# [WHAT TO DO]
Swap "bar" for "column" in the lines between the one holding "Viewport: 848px width, 525px" and the one holding "Action: (305, 147)", inclusive, and give those lines again with nothing else changed. Leave the pictures out.

# [DATA PROVIDED]

+===+

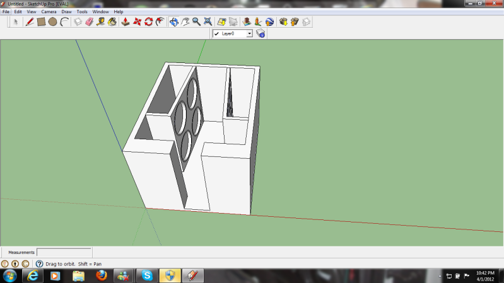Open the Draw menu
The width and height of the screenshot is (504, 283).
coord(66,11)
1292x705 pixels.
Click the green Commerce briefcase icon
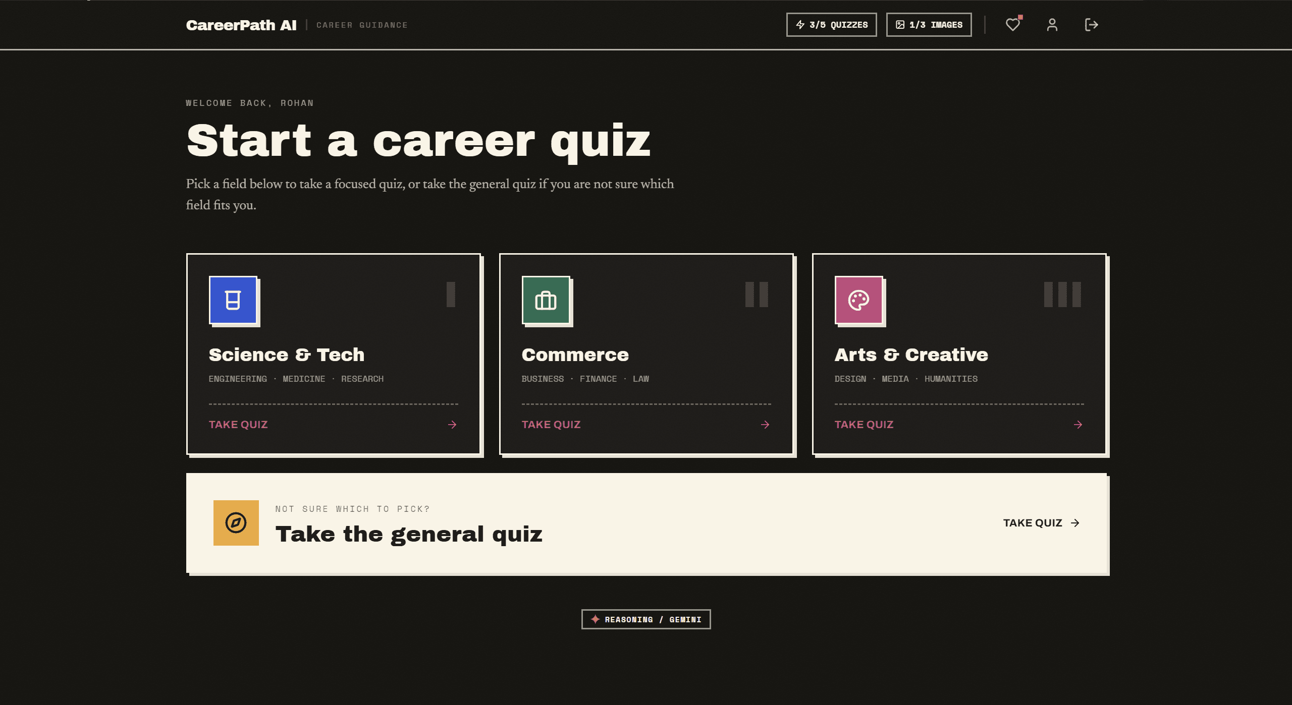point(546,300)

+===+

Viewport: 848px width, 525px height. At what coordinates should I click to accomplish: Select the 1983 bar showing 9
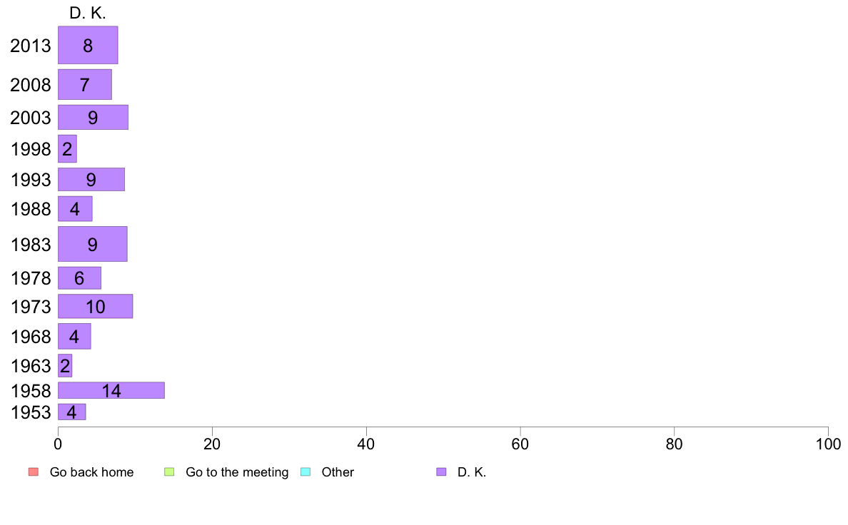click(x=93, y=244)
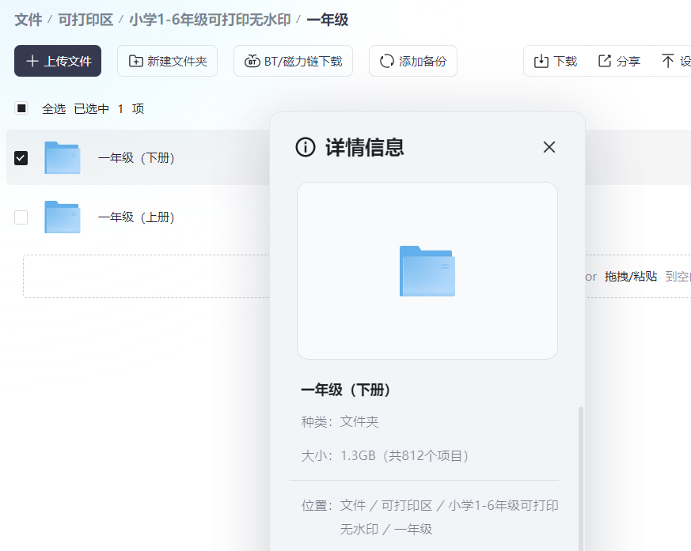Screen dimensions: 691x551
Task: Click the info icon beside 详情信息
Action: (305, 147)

+===+

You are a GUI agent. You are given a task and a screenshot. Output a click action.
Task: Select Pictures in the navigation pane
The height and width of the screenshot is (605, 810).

+===+

# [ANSWER IN FULL]
Viewport: 848px width, 525px height. At what coordinates should I click to accomplish: Select the 1983 column showing 9
click(x=93, y=244)
Screen dimensions: 691x551
Task: Click the info icon beside 详情信息
Action: (305, 147)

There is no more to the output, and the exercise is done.